The examination was based upon the supposition that atheists think in different ways to other people who have beliefs, and consequently there may be something different about how atheists brains work. This has been addressed in three ways.

The first was based on observations that religious feelings were enhanced when people’s frontal lobes were subjected to magnetic fields. When a renowned atheist, Richard Dawkins, was deliberately tested there was no effect. Unfortunately this experiment was not extended to involve other atheists, nor is it exactly clear that Dawkins’ lack of response can be interpreted as it was.

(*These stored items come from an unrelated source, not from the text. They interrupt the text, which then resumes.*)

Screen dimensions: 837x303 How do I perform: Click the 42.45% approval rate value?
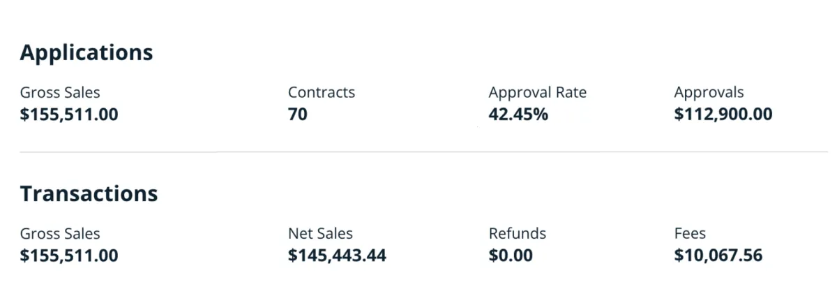pos(518,114)
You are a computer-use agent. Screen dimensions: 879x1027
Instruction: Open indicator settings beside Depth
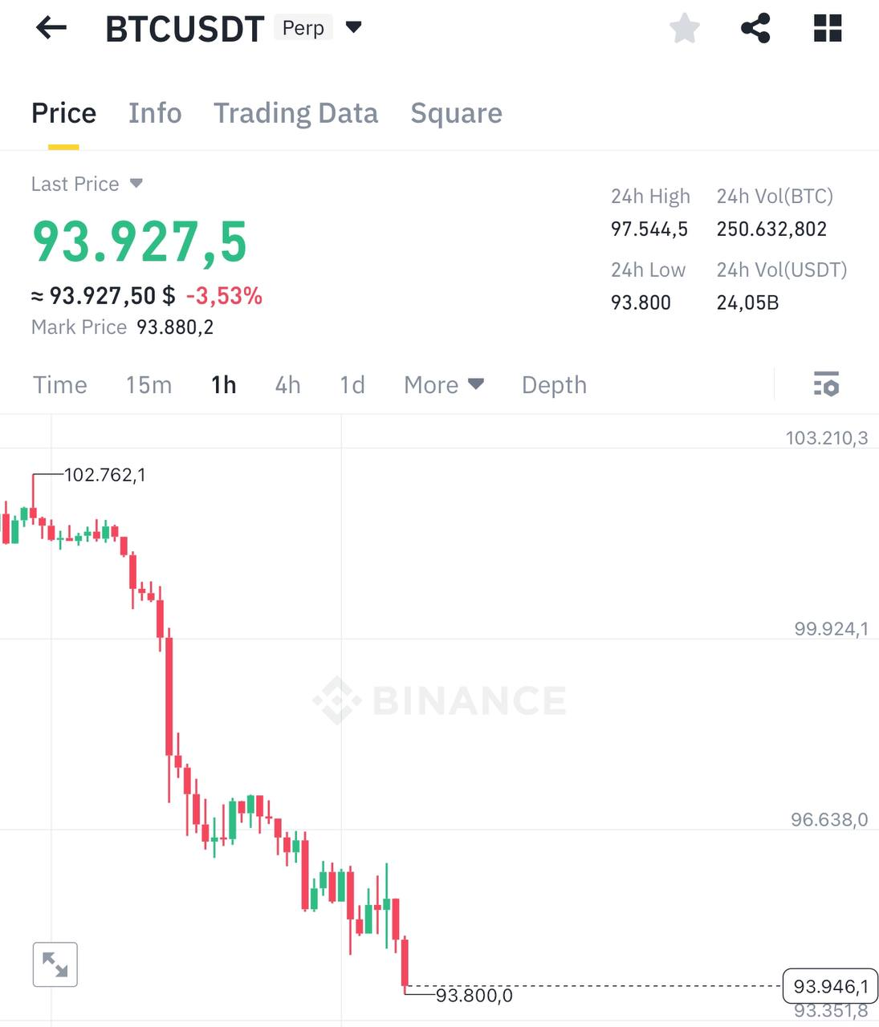pos(826,385)
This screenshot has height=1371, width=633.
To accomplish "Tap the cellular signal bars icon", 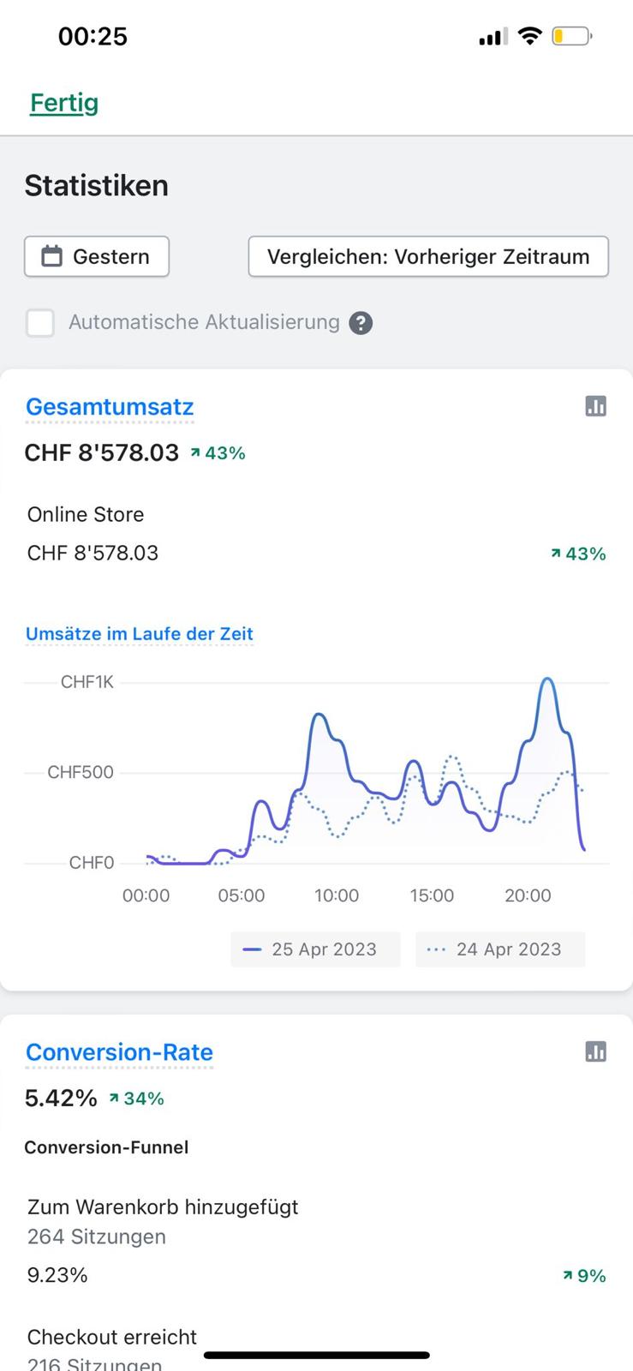I will [493, 37].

Later studies tested the view that nonbelievers are more likely to process sensory inspiration in a more deliberate manner that involves higher cortical areas. Religious believers, it is said, are more likely to interpret information in an emotive or intuitive manner that involves more ancient brain areas. Individuals were examined after contemplating Rodin’s statue of The Thinker or without doing this. I’ll leave those interested to investigate if the methodology employed was appropriate but I wasn’t impressed, nor were others. Cultural bias and insufficient numbers of people examined were heavily criticised and the propositions were re-examined. Only studies in Australia, USA and Singapore supported the proposition that atheists’ brains differed. It is also proposed that atheists can exhibit cognitive inhibition – an ability to refrain from certain thoughts and behaviours. This was assessed by measuring resistance to pain.

So why am I boring you with these studies? Well, from the outset it struck me that one could substitute “climate change sceptic” for “atheist “. I think we may indeed think differently from those that believe humans are significantly changing the global climate. Why is it that we precious few – we band of climate change sceptical brothers – have our beliefs despite almost overwhelming pressure for us to conform to the majority view? I would appreciate learning your views on this proposition. I find it difficult to believe that all those studying climate change have inferior reasoning skills, yet this could be a possibility. So, what do you think?

21 Comments

  1. Alan,

    An interesting comparison, but not all atheists are climate sceptics (though I am both) and not all religious believers are believers in climate alarmism. That said, of course, there are many similarities between some religious beliefs and the behaviour/attitude of some climate alarmists.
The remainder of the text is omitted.